Misfuelling. That’s a funny old word isn’t it!

Spelled variously with a double or a single l, it didn’t even exist until sometime in the late 1970s, when, due to the growing popularity of consumer diesels, the number of idiots doing it grew large enough to warrant a special name for this particular form of stupidity.

In the same way that saying ‘I misspoke’ is a nice way of admitting that you lied, misfuelling (MF’ing for short) is a euphemism for an enacted inability to distinguish between petrol and diesel.

Policemen are the worst (and lady police officers also, obviously).
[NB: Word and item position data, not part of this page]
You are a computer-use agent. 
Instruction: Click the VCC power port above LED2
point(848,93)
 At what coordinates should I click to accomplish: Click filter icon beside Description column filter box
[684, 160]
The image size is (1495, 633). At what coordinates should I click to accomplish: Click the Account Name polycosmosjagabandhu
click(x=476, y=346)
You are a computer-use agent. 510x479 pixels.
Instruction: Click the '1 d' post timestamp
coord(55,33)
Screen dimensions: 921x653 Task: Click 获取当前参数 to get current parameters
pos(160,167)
It was recently revealed that every day, somewhere in the UK, at least one police officer is cheerfully wrong-juicing a shiny white vehicle gaudily plastered with decals both yellow and blue.

“Dozy” is how notional newspaper the Daily Mirror characterises the rozzers’ careless carrying-on. Absolutely bleedin’ scandalous might be a better description, if you ask Bankstone News (although, for obvious reasons, we’d never recommend doing that).
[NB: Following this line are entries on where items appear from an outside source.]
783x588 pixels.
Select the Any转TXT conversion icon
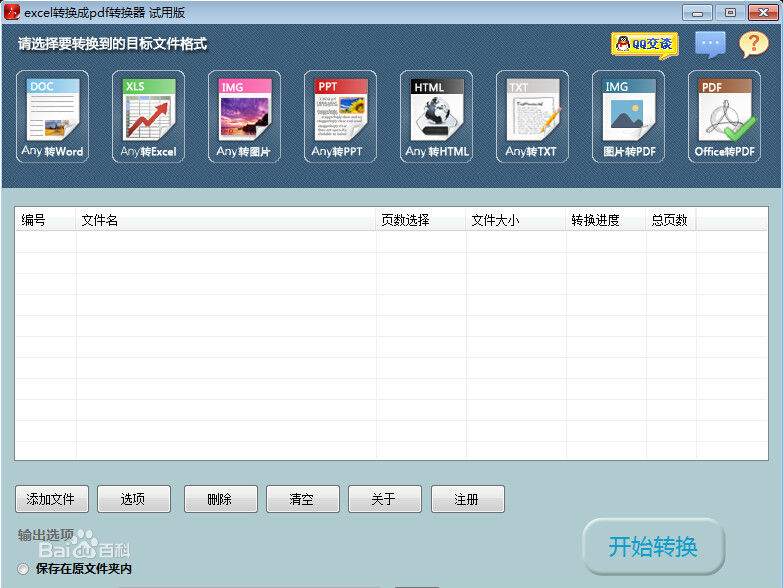click(x=532, y=116)
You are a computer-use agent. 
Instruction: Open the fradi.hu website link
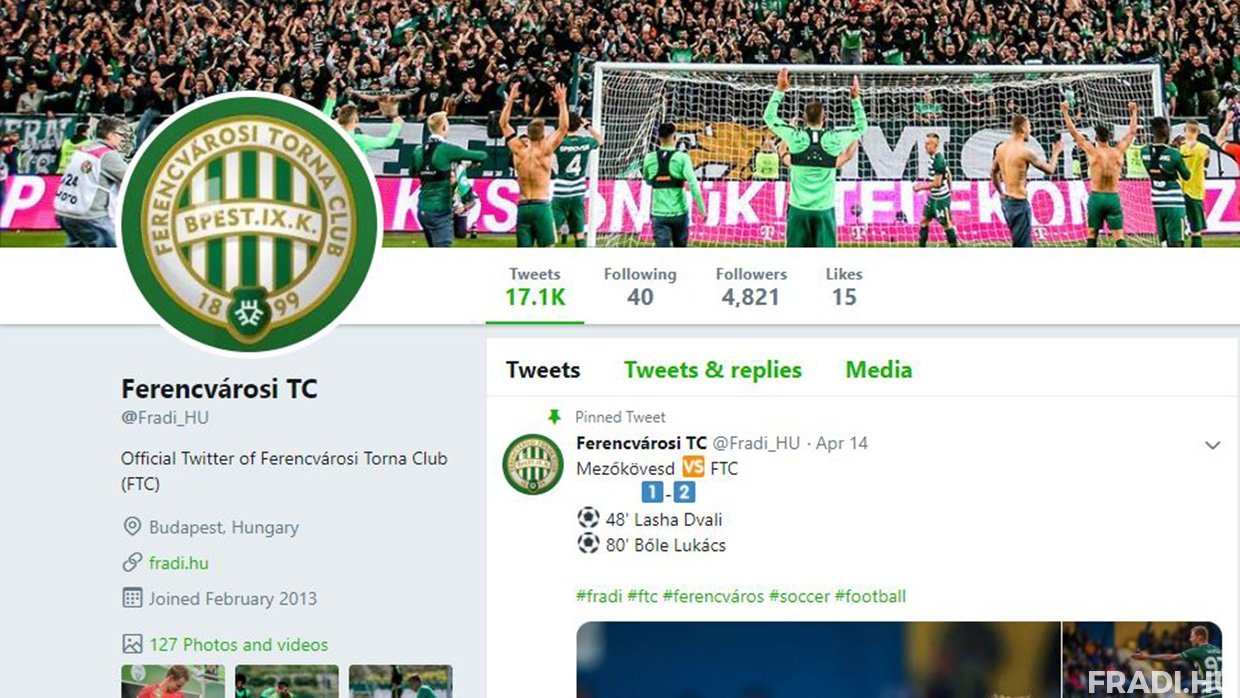click(x=179, y=563)
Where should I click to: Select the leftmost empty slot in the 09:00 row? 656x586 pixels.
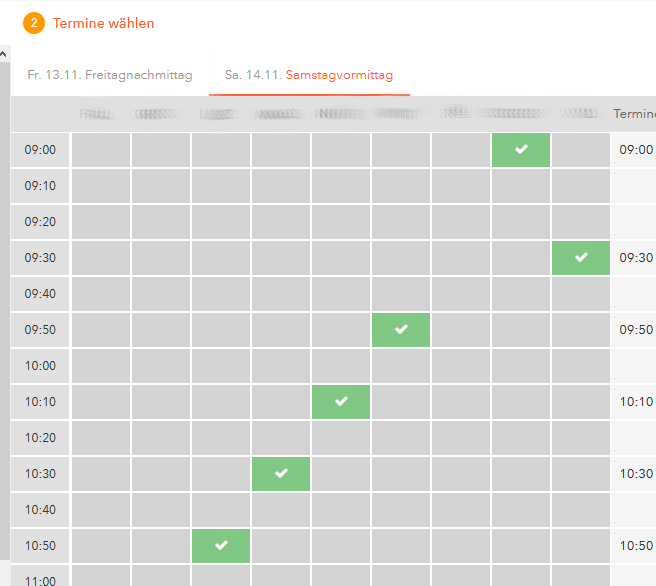(101, 150)
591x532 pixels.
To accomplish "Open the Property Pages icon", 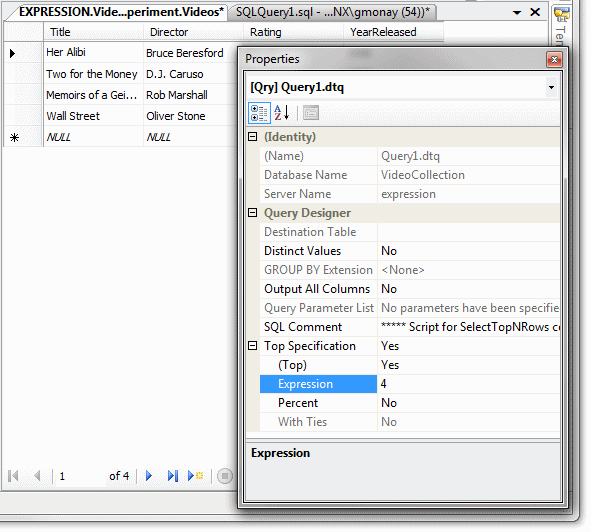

Three hundred plus MF’ing police persons per annum equates to well over £50k of taxpayers’ hard-earned money down the plug hole. That’s cash that could have gone on chasing acid scooter thugs, attending minor domestic incidents, or filling out forms back at the station.

And, of course, those 300 MF mess-ups are only the ones they’re admitting to (and that only thanks to a Femdom Of Infotainment request lodged by King Edmund of Alcoholics Anonymous, to which 40 out of 45 UK police forces deigned to respond).
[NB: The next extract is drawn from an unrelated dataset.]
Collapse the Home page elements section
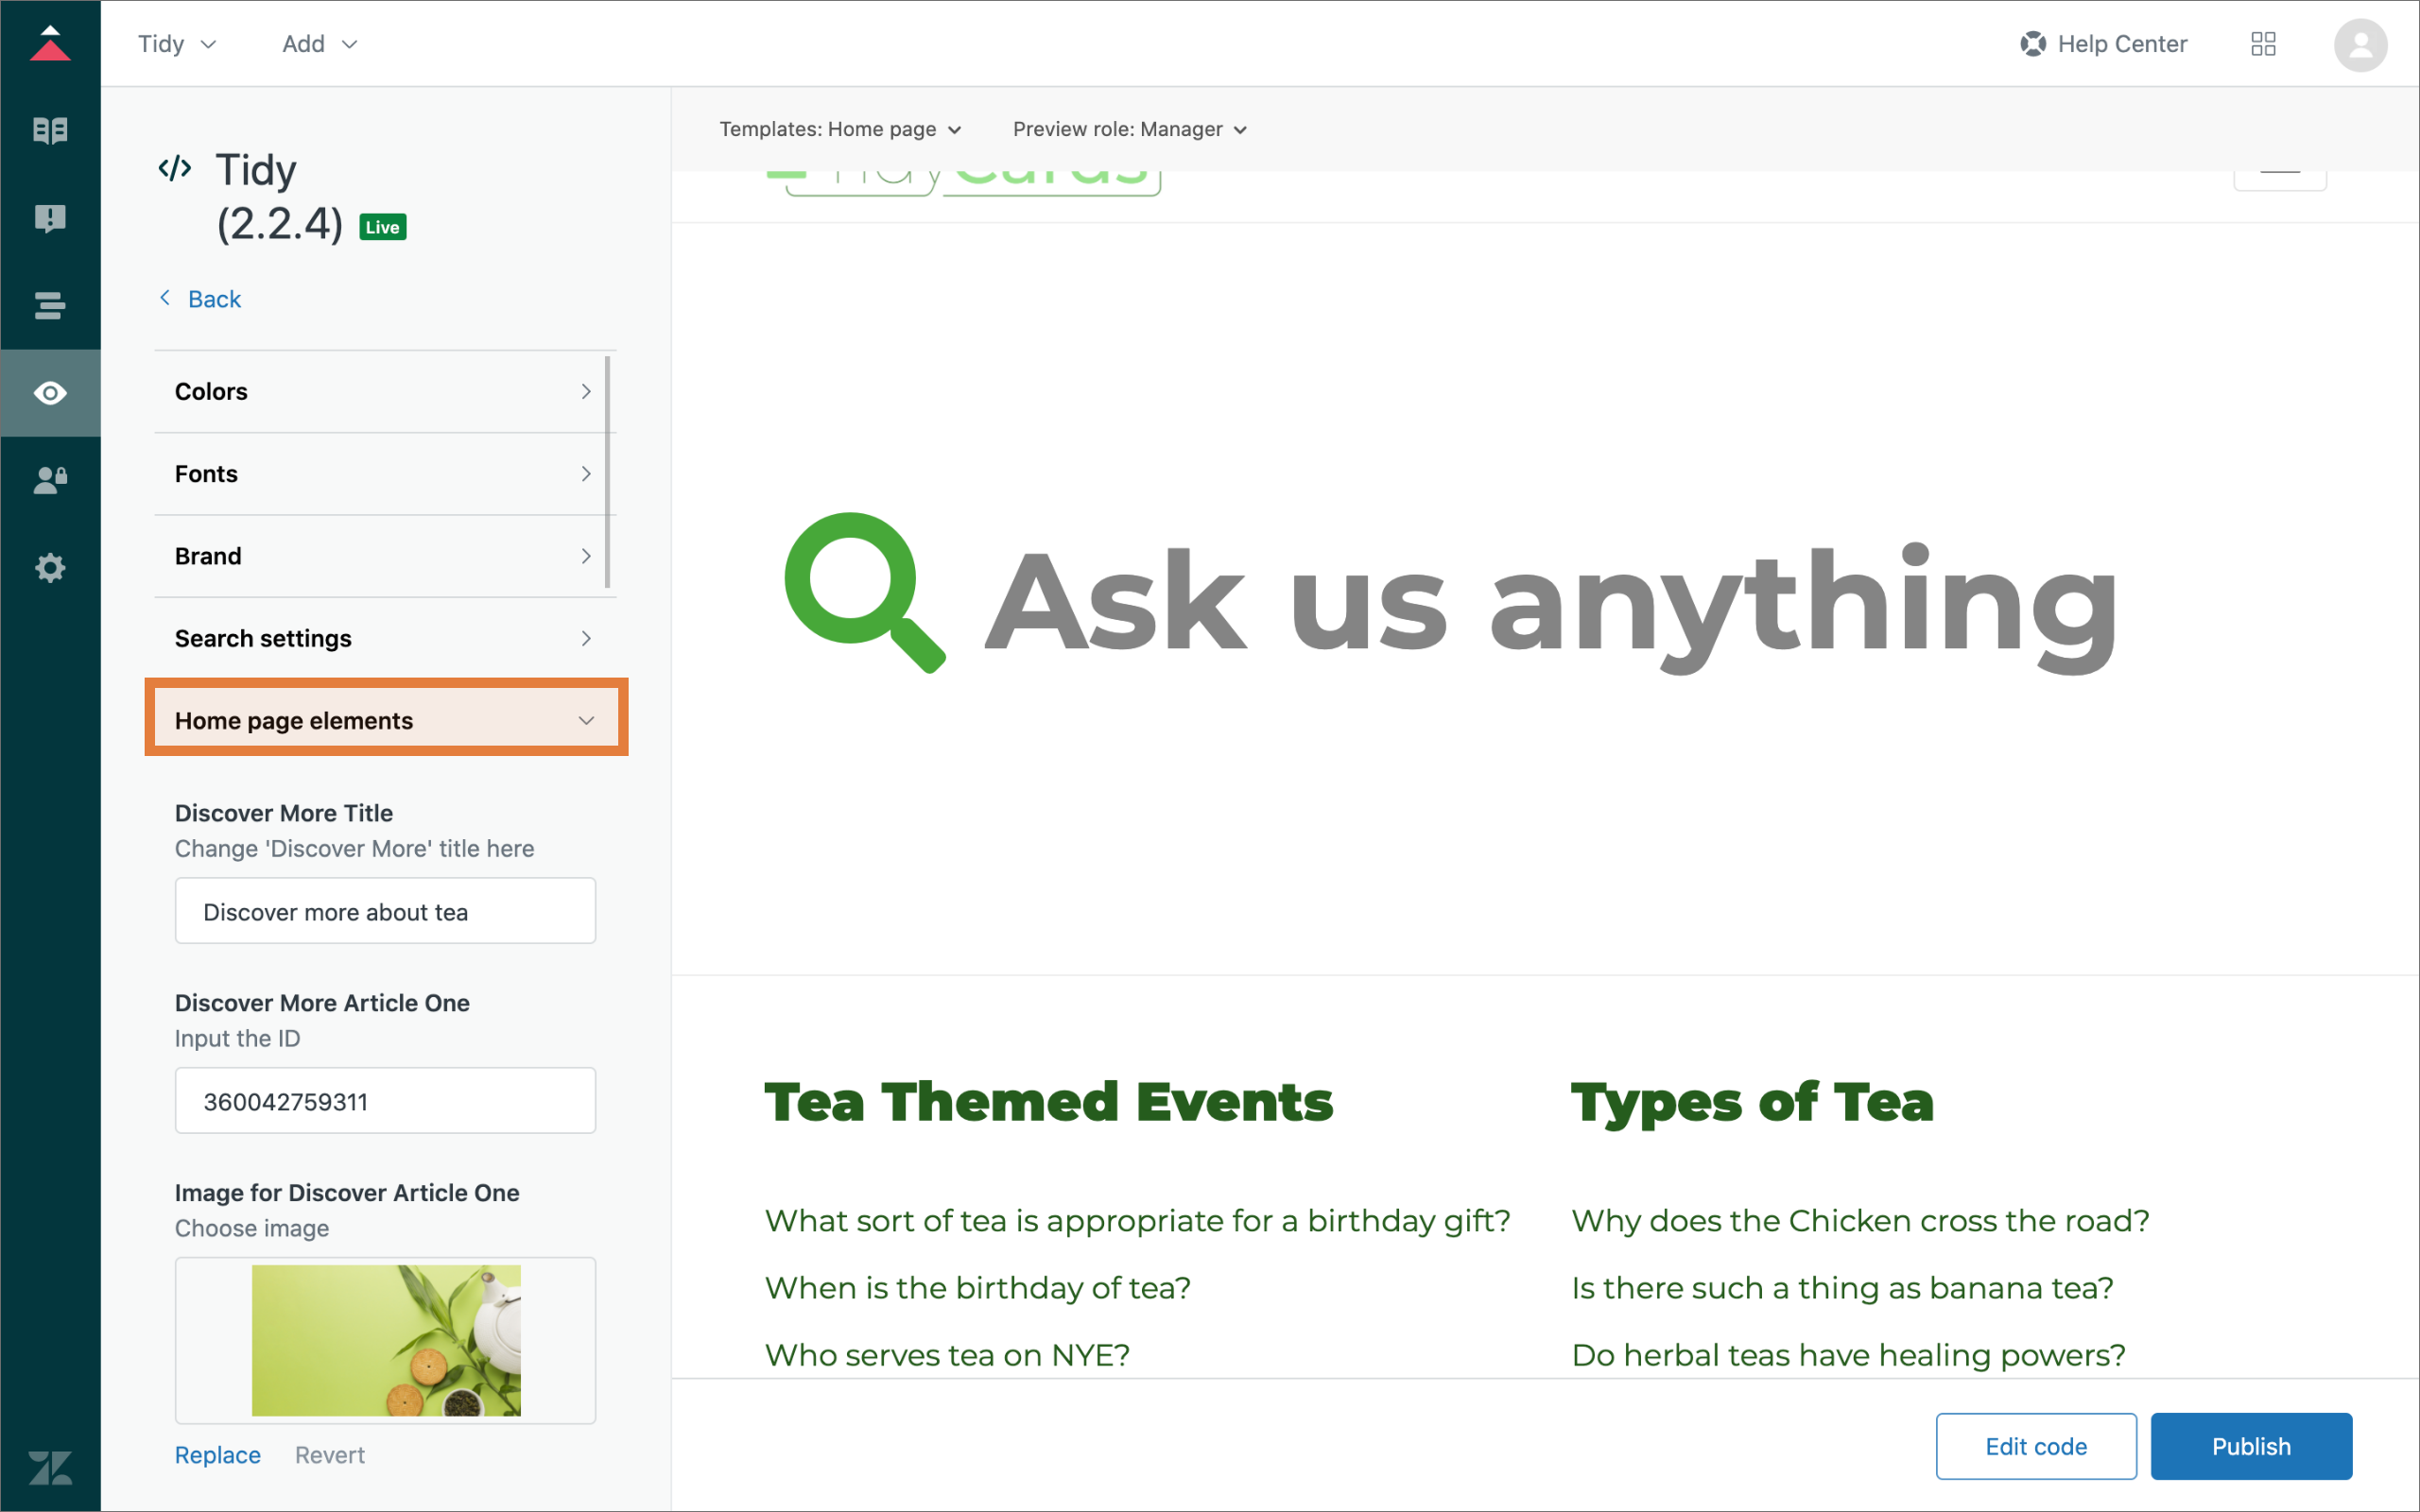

West Mids police were the most inept when it came to at-pump proficiency, with a staggering 66 incidents per annum. The Met, with just 49, incidents, somehow spent four times as much as the Midlanders on fixing the damage done. Perhaps they have fancier vehicles, or maybe someone down south has got a rather ‘special’ deal on sorting out the Met’s misfuelled motors.

Police spokespersons have argued that their colleagues are in an out of different vehicles all the time and often simply don’t have time to pay attention to their current vehicle’s petroleum product preference.

Jonno Cunnle of the Taxpayers’ Alliance gives short shrift to such excuses, insisting that “millions of people manage this task by taking a modicum of care. Police officers should extend the same courtesy to their vehicles.” That might sound clumsily pompous to you or I, but Jonno actually has a point: everyone – cops included – should show cars some common courtesy.

So serious is the Po-Po’s wrong-juicing epidemic that some forces have resorted to labelling or typex-ing fuel tank covers and stoppers with legends such as PETROL, DIESEL or WASHER FLUID GOES IN THE OTHER END.

Will this help? No idea. We don’t predict the news; we just report it.

Or make it up, if it’s been a quiet week.